Since his recent announcement that seven blocks of Broadway in Times Square and Herald Square would be made permanent car-free oases, Mayor Bloomberg has hinted that this is only the beginning of motor vehicle banishment: "I think it’s encouraging that we’re getting merchants from other parts of the city saying, 'Can you please do this for us as well?'" So what neighborhood will be next to kiss cars goodbye? The DOT isn't talking, and recent rumors that Bedford Avenue's "Williamsburg Walks" closures would be made permanent are just that—rumors. But to fan the flames, the Post asked some transportation advocates what crazy changes they'd like to see:

  • Ban cars on Astor Place between Lafayette and Fourth Avenue! "There’s no good place to sit there right now," says Jeffrey Zupan, senior fellow for transportation for the Regional Plan Association. "Banning cars would open up a pedestrian plaza in front of Cooper Union."
  • Ban Cars from Fulton and Nassau Streets! "Drivers don’t use those streets much anyway and there’s a large density of foot traffic," says Zupan. "People in lower Manhattan don’t have a lot of parkland. Right now the only open space is the cemetery at Trinity Church. You have to sit with the dead if you want to sit outside."
  • Transform Broadway into a Pedestrian Promenade from Columbus Circle to Lincoln Center! Zupan, drunk with car-ban bloodlust, tells the Post, "Closing one direction of Broadway between Lincoln Center and Columbus Circle is a real possibility." In Zupan's vision of the future, Broadway traffic would be diverted to Ninth Avenue, and the park in front of Lincoln Center would be enlarged.

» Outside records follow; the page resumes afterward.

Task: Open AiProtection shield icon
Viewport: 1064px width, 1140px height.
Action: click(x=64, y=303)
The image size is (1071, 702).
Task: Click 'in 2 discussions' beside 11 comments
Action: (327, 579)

  • Change the speed limit from 30 mph to 20 mph citywide! The current 30 mph speed limit leads to a 45% chance of a fatal crash, according to Transportation Alternatives. The group says reducing the speed limit to 20 mph would cut that to 5%.
  • MONORAIL! Well, "light rail," but we'll take it. According to George Haikalis, founder of Auto-Free New York, an auto-free light rail boulevard that would run along 42nd Street could be expanded into a loop around the island. He estimates the 61-mile light rail system, stretching from lower Manhattan to the far West Side, would cost an estimated $12.2 billion to build. Definitely more of a Shelbyville idea right now.

Sure, some of these ideas sound like pipe dreams, but if someone told you three years ago that tables and chairs would displace cars on Broadway, you would have said, "Sure, and we'll all be sharing taxis in the future, too, right?"